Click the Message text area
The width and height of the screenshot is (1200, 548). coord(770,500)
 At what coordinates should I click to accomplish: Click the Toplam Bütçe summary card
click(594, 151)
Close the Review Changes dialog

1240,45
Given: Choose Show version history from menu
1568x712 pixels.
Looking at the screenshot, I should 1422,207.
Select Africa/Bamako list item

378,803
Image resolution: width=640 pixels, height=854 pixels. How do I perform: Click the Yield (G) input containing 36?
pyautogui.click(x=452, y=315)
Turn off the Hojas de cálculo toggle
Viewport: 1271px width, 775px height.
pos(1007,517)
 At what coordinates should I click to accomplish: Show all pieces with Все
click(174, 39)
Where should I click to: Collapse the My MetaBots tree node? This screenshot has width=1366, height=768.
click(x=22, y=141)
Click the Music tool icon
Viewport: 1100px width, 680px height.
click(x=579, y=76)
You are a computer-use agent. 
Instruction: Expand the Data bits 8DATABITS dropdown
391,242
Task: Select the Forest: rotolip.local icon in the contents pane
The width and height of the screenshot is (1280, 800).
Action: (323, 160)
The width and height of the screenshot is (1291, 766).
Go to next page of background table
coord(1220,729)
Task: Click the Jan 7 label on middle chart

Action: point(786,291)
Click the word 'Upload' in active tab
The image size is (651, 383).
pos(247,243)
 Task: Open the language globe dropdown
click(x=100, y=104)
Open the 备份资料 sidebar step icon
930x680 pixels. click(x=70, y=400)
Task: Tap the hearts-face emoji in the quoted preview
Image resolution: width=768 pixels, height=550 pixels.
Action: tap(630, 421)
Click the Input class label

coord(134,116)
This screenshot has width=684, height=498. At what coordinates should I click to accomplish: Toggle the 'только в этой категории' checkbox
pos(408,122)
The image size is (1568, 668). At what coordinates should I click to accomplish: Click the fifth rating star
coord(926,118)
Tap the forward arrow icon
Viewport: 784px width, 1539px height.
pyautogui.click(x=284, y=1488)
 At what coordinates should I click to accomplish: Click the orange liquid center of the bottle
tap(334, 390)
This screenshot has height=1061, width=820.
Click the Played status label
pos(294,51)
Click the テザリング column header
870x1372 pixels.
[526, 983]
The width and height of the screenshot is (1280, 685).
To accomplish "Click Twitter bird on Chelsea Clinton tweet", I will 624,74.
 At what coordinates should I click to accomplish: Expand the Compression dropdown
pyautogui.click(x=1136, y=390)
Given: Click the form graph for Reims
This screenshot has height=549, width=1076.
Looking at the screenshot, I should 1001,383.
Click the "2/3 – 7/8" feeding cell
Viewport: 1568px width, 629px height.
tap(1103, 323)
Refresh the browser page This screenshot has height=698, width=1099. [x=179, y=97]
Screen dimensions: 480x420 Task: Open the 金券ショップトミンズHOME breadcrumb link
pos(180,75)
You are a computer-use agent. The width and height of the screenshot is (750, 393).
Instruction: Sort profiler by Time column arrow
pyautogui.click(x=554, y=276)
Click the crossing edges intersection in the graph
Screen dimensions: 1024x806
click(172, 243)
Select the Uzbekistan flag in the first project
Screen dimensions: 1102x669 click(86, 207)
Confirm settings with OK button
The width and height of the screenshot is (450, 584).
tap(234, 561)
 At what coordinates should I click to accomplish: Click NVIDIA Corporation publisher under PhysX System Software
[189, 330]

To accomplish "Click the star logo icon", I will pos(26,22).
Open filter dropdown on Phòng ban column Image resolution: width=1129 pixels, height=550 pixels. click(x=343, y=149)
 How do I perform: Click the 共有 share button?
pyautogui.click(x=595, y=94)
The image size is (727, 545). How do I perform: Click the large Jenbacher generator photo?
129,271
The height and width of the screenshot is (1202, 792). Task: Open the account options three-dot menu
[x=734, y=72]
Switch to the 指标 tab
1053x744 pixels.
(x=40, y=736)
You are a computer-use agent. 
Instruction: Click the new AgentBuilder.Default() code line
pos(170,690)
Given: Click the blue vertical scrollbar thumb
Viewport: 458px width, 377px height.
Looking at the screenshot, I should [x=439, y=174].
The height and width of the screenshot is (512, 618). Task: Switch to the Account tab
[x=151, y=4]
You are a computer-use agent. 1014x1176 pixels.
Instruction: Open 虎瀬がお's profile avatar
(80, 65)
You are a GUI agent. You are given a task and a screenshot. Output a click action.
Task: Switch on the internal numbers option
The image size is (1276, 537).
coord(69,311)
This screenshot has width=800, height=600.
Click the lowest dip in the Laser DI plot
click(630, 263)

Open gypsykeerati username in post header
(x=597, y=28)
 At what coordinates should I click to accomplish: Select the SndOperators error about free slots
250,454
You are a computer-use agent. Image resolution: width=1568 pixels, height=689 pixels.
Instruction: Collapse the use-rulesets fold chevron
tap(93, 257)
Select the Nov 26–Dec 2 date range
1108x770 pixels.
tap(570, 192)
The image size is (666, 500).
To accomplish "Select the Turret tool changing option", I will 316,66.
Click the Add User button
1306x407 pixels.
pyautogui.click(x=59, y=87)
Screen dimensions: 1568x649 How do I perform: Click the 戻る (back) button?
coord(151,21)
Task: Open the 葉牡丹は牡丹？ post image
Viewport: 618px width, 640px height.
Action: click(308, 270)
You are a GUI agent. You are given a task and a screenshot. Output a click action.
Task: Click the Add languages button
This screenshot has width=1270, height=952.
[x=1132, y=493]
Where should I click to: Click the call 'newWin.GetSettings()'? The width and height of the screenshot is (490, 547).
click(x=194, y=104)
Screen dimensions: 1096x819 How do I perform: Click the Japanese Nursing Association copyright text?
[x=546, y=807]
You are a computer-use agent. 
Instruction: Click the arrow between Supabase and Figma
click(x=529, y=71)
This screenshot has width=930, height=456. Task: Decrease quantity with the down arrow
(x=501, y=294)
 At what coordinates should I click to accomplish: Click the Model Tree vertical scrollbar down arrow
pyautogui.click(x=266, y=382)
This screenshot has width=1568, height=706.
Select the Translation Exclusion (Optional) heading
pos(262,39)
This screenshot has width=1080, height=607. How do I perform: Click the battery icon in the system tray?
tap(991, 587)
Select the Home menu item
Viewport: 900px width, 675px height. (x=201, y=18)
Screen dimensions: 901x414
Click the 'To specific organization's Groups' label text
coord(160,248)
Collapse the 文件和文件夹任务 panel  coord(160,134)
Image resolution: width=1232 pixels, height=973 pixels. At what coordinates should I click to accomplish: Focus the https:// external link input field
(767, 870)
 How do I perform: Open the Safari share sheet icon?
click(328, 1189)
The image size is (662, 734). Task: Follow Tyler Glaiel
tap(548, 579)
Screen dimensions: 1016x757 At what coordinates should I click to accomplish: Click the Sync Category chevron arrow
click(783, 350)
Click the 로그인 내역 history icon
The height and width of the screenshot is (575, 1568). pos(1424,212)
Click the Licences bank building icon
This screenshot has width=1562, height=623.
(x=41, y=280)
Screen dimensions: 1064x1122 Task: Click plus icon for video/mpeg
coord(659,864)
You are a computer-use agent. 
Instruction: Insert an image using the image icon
────────────────────────────────────────
Word for word, the whole listing should be given again.

Click the Message text area
The width and height of the screenshot is (1200, 548). coord(770,500)
 At what coordinates should I click to accomplish: Click the Toplam Bütçe summary card
click(594, 151)
Close the Review Changes dialog

1240,45
Given: Choose Show version history from menu
1568x712 pixels.
Looking at the screenshot, I should 1422,207.
Select Africa/Bamako list item

378,803
Image resolution: width=640 pixels, height=854 pixels. How do I perform: Click the Yield (G) input containing 36?
pyautogui.click(x=452, y=315)
Turn off the Hojas de cálculo toggle
Viewport: 1271px width, 775px height.
pos(1007,517)
 At what coordinates should I click to accomplish: Show all pieces with Все
click(174, 39)
Where should I click to: Collapse the My MetaBots tree node? This screenshot has width=1366, height=768.
click(x=22, y=141)
Click the Music tool icon
Viewport: 1100px width, 680px height.
click(x=579, y=76)
You are a computer-use agent. 
Instruction: Expand the Data bits 8DATABITS dropdown
391,242
Task: Select the Forest: rotolip.local icon in the contents pane
The width and height of the screenshot is (1280, 800).
Action: (323, 160)
The width and height of the screenshot is (1291, 766).
Go to next page of background table
coord(1220,729)
Task: Click the Jan 7 label on middle chart

Action: point(786,291)
Click the word 'Upload' in active tab
The image size is (651, 383).
pos(247,243)
 Task: Open the language globe dropdown
click(x=100, y=104)
Open the 备份资料 sidebar step icon
930x680 pixels. click(x=70, y=400)
Task: Tap the hearts-face emoji in the quoted preview
Image resolution: width=768 pixels, height=550 pixels.
Action: tap(630, 421)
Click the Input class label

coord(134,116)
This screenshot has width=684, height=498. At what coordinates should I click to accomplish: Toggle the 'только в этой категории' checkbox
pos(408,122)
The image size is (1568, 668). At what coordinates should I click to accomplish: Click the fifth rating star
coord(926,118)
Tap the forward arrow icon
Viewport: 784px width, 1539px height.
pyautogui.click(x=284, y=1488)
 At what coordinates should I click to accomplish: Click the orange liquid center of the bottle
tap(334, 390)
This screenshot has height=1061, width=820.
Click the Played status label
pos(294,51)
Click the テザリング column header
870x1372 pixels.
[526, 983]
The width and height of the screenshot is (1280, 685).
To accomplish "Click Twitter bird on Chelsea Clinton tweet", I will 624,74.
 At what coordinates should I click to accomplish: Expand the Compression dropdown
pyautogui.click(x=1136, y=390)
Given: Click the form graph for Reims
This screenshot has height=549, width=1076.
Looking at the screenshot, I should 1001,383.
Click the "2/3 – 7/8" feeding cell
Viewport: 1568px width, 629px height.
tap(1103, 323)
Refresh the browser page This screenshot has height=698, width=1099. [x=179, y=97]
Screen dimensions: 480x420 Task: Open the 金券ショップトミンズHOME breadcrumb link
pos(180,75)
You are a computer-use agent. The width and height of the screenshot is (750, 393).
Instruction: Sort profiler by Time column arrow
pyautogui.click(x=554, y=276)
Click the crossing edges intersection in the graph
Screen dimensions: 1024x806
click(172, 243)
Select the Uzbekistan flag in the first project
Screen dimensions: 1102x669 click(86, 207)
Confirm settings with OK button
The width and height of the screenshot is (450, 584).
tap(234, 561)
 At what coordinates should I click to accomplish: Click NVIDIA Corporation publisher under PhysX System Software
[189, 330]

To accomplish "Click the star logo icon", I will pos(26,22).
Open filter dropdown on Phòng ban column Image resolution: width=1129 pixels, height=550 pixels. click(x=343, y=149)
 How do I perform: Click the 共有 share button?
pyautogui.click(x=595, y=94)
The image size is (727, 545). How do I perform: Click the large Jenbacher generator photo?
129,271
The height and width of the screenshot is (1202, 792). Task: Open the account options three-dot menu
[x=734, y=72]
Switch to the 指标 tab
1053x744 pixels.
(x=40, y=736)
You are a computer-use agent. 
Instruction: Click the new AgentBuilder.Default() code line
pos(170,690)
Given: Click the blue vertical scrollbar thumb
Viewport: 458px width, 377px height.
Looking at the screenshot, I should [x=439, y=174].
The height and width of the screenshot is (512, 618). Task: Switch to the Account tab
[x=151, y=4]
You are a computer-use agent. 1014x1176 pixels.
Instruction: Open 虎瀬がお's profile avatar
(80, 65)
You are a GUI agent. You are given a task and a screenshot. Output a click action.
Task: Switch on the internal numbers option
The image size is (1276, 537).
coord(69,311)
This screenshot has width=800, height=600.
Click the lowest dip in the Laser DI plot
click(630, 263)

Open gypsykeerati username in post header
(x=597, y=28)
 At what coordinates should I click to accomplish: Select the SndOperators error about free slots
250,454
You are a computer-use agent. Image resolution: width=1568 pixels, height=689 pixels.
Instruction: Collapse the use-rulesets fold chevron
tap(93, 257)
Select the Nov 26–Dec 2 date range
1108x770 pixels.
tap(570, 192)
The image size is (666, 500).
To accomplish "Select the Turret tool changing option", I will 316,66.
Click the Add User button
1306x407 pixels.
pyautogui.click(x=59, y=87)
Screen dimensions: 1568x649 How do I perform: Click the 戻る (back) button?
coord(151,21)
Task: Open the 葉牡丹は牡丹？ post image
Viewport: 618px width, 640px height.
Action: click(308, 270)
You are a GUI agent. You are given a task and a screenshot. Output a click action.
Task: Click the Add languages button
This screenshot has width=1270, height=952.
[x=1132, y=493]
Where should I click to: Click the call 'newWin.GetSettings()'? The width and height of the screenshot is (490, 547).
click(x=194, y=104)
Screen dimensions: 1096x819 How do I perform: Click the Japanese Nursing Association copyright text?
[x=546, y=807]
You are a computer-use agent. 
Instruction: Click the arrow between Supabase and Figma
click(x=529, y=71)
This screenshot has width=930, height=456. Task: Decrease quantity with the down arrow
(x=501, y=294)
 At what coordinates should I click to accomplish: Click the Model Tree vertical scrollbar down arrow
pyautogui.click(x=266, y=382)
This screenshot has width=1568, height=706.
Select the Translation Exclusion (Optional) heading
pos(262,39)
This screenshot has width=1080, height=607. How do I perform: Click the battery icon in the system tray?
tap(991, 587)
Select the Home menu item
Viewport: 900px width, 675px height. (x=201, y=18)
Screen dimensions: 901x414
Click the 'To specific organization's Groups' label text
coord(160,248)
Collapse the 文件和文件夹任务 panel  coord(160,134)
Image resolution: width=1232 pixels, height=973 pixels. At what coordinates should I click to accomplish: Focus the https:// external link input field
(767, 870)
 How do I perform: Open the Safari share sheet icon?
click(328, 1189)
The image size is (662, 734). Task: Follow Tyler Glaiel
tap(548, 579)
Screen dimensions: 1016x757 At what coordinates should I click to accomplish: Click the Sync Category chevron arrow
click(783, 350)
Click the 로그인 내역 history icon
The height and width of the screenshot is (575, 1568). pos(1424,212)
Click the Licences bank building icon
This screenshot has width=1562, height=623.
(x=41, y=280)
Screen dimensions: 1064x1122 Task: Click plus icon for video/mpeg
coord(659,864)
You are a computer-use agent. 
Instruction: Insert an image using the image icon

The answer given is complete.